TensorFlow 2.0 Tutorial 01: Basic Image Classification

TensorFlow 2 is now live! This tutorial walks you through the process of building a simple CIFAR-10 image classifier using deep learning. In this tutorial, we will:

  • Define a model
  • Set up a data pipeline
  • Train the model
  • Accelerate training speed with multiple GPUs
  • Add callbacks for monitoring progress/updating learning schedules

The code in this tutorial is available here.

Defining a model

TensorFlow 2 uses Keras as its high-level API. Keras provides two ways to define a model: the Sequential API and functional API.

Defining a model using Keras' Sequential API

from tf.keras.models import Sequential
from tf.keras.layers import Conv2, MaxPooling2D, Flatten, Dense

model = Sequential([
    Conv2D(32, (3, 3), activation='relu', input_shape=(32, 32, 3)),
    MaxPooling2D(pool_size=(2, 2)),
    Flatten(),
    Dense(10, activation='softmax')
])

Defining the same model using Keras' functional API

from tf.keras.models import Model
from tf.keras.layers import Input, Conv2, MaxPooling2D, Flatten, Dense

inputs = Input(shape=(32, 32, 3))
x = Conv2D(32, (3, 3), activation='relu')(inputs)
x = MaxPooling2D(pool_size=(2, 2))(x)
x = Flatten()(x)
x = Dense(10, activation='softmax')(x)
model = Model(inputs=inputs, outputs=x)

Sequential vs. Functional APIs

The main difference between these APIs is that the Sequential API requires its first layer to be provided with input_shape, while the functional API requires its first layer to be tf.keras.layers.Input and needs to call the tf.keras.models.Model constructor at the end.

The Sequential API is more concise, while functional API is more flexible because it allows a model to be non-sequential. For example, to have the skip connection in ResNet. This tutorial adapts TensorFlow's official Keras implementation of ResNet, which uses the functional API.

input_shape = (32, 32, 3)
img_input = Input(shape=input_shape)
model = resnet_cifar_model.resnet56(img_input, classes=10)

Setting up a data pipeline

We've now defined a model. To train this model, we need a data pipeline to feed it labeled training data.

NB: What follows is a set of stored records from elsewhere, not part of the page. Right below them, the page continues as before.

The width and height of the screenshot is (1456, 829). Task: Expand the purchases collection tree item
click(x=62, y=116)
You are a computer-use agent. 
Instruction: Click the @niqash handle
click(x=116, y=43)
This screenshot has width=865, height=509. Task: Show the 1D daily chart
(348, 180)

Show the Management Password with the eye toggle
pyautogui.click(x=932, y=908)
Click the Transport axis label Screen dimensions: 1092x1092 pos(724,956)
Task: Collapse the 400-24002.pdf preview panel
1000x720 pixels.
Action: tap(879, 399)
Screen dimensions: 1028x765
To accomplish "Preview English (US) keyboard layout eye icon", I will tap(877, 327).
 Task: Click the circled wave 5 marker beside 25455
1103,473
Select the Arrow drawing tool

A data pipeline performs the following tasks:

  • Loading: Copying the dataset (e.g. images and labels) from storage into the program's memory.
  • Preprocessing: transforming the dataset. For example, in image classification, we might resize, whiten, shuffle, or batch images.
  • Feeding: shoveling examples from a dataset into a training loop.

Loading data from storage

First, we load CIFAR-10 from storage into numpy ndarrays:

(x, y), (x_test, y_test) = keras.datasets.cifar10.load_data()

Note that:

  • The first time you call keras.datasets.cifar10.load_data, CIFAR-10 will be downloaded from the internet to ~/.keras/datasets/cifar-10-batches-py.tar.gz. Subsequent calls do not involve network.
  • x represents 50,000 images with dimension 32 x 32 x 3 (width, height, and three RGB channels).
  • y represents labels for these 50,000 images.
print(type(x), type(y))
(<type 'numpy.ndarray'>, <type 'numpy.ndarray'>)
print(x.shape, y.shape)
((50000, 32, 32, 3), (50000, 1))

In theory, we could simply feed these raw numpy.ndarray objects into a training loop and call this a data pipeline. However, to achieve higher model accuracy, we'll want to preprocess the data (i.e. perform certain transformations on it before usage). To do so, we leverage Tensorflow's Dataset class.

The tf.data.Dataset class

The TensorFlow Dataset class serves two main purposes:

  • It acts as a container that holds training data.
  • It can be used to perform alterations on elements of the training data.

We instantiate a tensorflow.data.Dataset object representing the CIFAR-10 dataset as follows:

# Load data from storage to memory.
(x, y), (x_test, y_test) = keras.datasets.cifar10.load_data()

# Instantiate the Dataset class.
train_dataset = tf.data.Dataset.from_tensor_slices((x, y))

During training, the CIFAR-10 training examples stored in train_dataset will be accessed via the take() iterator:

for image, label in train_dataset.take(1):
    (image.shape, label.shape)

As is, we perform no data preprocessing. Calling take() simply emits raw CIFAR-10 images; the first 20 images are as follows:

cifar10-1

Data augmentation

Augmentation is often used to "inflate" training datasets, which can improve generalization performance.

Let's augment the CIFAR-10 dataset by performing the following steps on every image:

  1. Pad the image with a black, four-pixel border.
  2. Randomly crop a 32 x 32 region from the padded image.
  3. Flip a coin to determine if the image should be horizontally flipped.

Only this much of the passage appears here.